There are four exceptions to this new documentation requirement described above. Applicants who are not impacted by these changes include:

  • U.S. military spouses and U.S. military dependents
  • Non-resident aliens applying for ITINs for the purpose of claiming tax treaty benefits
  • Noncitizens that have approved TY 2011 extensions to file their tax returns. These are temporary ITINs.
  • Student Exchange Visitors Program (SEVP) participants

Do I need To Be Personally Present To Get ITIN Application Processed?

Yes and No. Starting from January 1st, 2013, IRS requires face to face interview with the ITIN applicant. In cases when ITIN applicant can’t visit our office, we can fulfill this requirement by a video conferencing interview with the ITIN applicant.

Will The IRS Return My Original Documents To Me? How Long Will It Take To Get Them Back?

The IRS currently receives original documents with some applications and they have a process in place to ensure that documents are returned to applicants. The original and certified documents will be returned to applicants using the mailing address on the application via postage paid standard U.S. mail within 60 days of receipt and processing of the Form W-7.

Does An ITIN Ever Expire?

In general, ITINs expire if the ITIN holder does not file a tax return or wasn’t included as a dependent on the tax return of another taxpayer for three consecutive years. In this case, the ITIN will expire on the last day of the third consecutive year.

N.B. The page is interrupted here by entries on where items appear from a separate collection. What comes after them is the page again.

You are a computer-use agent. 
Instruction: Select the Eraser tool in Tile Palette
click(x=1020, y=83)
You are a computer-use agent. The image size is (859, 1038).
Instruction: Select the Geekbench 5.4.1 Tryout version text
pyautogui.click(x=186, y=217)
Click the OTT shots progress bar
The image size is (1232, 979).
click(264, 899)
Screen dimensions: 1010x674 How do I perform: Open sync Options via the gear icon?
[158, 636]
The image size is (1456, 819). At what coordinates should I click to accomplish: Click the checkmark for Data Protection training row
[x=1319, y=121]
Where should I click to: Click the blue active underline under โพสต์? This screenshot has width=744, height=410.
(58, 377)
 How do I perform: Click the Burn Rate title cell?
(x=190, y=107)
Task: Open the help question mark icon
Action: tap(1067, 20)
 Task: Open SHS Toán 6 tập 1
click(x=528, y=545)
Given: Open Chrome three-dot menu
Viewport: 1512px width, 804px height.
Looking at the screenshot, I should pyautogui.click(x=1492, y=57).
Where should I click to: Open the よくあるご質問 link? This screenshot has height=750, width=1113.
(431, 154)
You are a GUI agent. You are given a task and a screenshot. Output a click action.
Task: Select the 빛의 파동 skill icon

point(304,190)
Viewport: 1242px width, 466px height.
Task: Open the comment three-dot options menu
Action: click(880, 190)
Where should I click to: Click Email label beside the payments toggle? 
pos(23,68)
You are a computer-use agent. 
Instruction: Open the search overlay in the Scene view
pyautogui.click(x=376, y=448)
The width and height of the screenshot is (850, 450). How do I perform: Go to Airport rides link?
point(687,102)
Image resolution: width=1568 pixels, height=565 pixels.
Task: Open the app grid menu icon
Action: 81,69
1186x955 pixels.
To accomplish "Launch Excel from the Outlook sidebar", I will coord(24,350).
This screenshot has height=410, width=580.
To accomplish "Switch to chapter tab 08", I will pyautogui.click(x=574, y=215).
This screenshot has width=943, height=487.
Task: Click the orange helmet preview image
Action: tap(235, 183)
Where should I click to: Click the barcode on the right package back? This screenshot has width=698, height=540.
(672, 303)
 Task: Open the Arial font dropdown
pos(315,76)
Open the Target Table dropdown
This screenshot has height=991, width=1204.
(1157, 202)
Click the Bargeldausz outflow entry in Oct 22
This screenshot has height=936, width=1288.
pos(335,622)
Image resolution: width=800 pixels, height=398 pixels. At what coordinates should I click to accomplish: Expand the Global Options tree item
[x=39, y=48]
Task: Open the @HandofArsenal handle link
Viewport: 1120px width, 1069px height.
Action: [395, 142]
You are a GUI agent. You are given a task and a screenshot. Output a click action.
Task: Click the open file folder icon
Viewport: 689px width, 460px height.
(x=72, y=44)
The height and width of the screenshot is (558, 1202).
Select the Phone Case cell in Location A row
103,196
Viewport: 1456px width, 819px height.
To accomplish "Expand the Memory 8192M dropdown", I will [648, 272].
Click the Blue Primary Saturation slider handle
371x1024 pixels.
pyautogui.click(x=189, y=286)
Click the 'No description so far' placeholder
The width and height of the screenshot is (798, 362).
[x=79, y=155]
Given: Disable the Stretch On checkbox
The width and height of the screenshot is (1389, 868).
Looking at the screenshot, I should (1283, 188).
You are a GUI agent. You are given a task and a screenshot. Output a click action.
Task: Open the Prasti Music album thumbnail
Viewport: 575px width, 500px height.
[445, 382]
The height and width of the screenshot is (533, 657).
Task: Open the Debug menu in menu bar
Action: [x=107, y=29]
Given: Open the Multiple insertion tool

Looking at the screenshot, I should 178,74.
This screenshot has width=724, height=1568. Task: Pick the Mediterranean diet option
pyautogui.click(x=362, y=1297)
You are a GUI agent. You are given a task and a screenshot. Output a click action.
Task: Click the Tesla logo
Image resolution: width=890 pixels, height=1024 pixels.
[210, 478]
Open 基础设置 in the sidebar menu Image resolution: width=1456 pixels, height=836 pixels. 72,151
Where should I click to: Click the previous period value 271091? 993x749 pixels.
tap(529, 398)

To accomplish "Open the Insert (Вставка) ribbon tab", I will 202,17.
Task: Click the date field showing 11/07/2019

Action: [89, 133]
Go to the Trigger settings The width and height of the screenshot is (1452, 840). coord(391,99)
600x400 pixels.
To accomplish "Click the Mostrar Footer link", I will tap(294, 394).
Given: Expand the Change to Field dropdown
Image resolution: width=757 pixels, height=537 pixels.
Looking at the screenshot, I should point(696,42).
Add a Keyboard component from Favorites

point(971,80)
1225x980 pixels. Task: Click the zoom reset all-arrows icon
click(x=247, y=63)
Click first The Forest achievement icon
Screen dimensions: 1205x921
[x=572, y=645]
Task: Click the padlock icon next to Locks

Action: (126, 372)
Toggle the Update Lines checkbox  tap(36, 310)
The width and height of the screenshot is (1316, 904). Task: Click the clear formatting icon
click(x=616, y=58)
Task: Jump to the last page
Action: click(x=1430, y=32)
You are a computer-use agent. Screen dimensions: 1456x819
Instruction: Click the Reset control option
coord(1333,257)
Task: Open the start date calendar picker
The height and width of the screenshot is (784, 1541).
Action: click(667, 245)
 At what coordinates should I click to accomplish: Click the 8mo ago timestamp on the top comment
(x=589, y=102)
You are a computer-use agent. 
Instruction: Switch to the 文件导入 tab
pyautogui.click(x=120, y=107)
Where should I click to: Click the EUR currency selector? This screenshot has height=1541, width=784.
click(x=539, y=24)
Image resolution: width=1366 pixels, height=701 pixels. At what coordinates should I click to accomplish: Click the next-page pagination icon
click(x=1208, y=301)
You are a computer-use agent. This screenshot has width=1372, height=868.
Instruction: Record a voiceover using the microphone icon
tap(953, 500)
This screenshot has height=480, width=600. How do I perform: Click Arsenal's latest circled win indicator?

In the event that you receive a notice that you, your spouse, or your dependent’s ITIN is scheduled to expire, and you will be filing a tax return or claim for refund in a subsequent year, you should begin the renewal process as quickly as you can in order to avoid delays.  Once your renewal application is accepted, the IRS issues notice CP565 to the applicant, which serves as confirmation of your Individual Taxpayer Identification Number when an ITIN is renewed.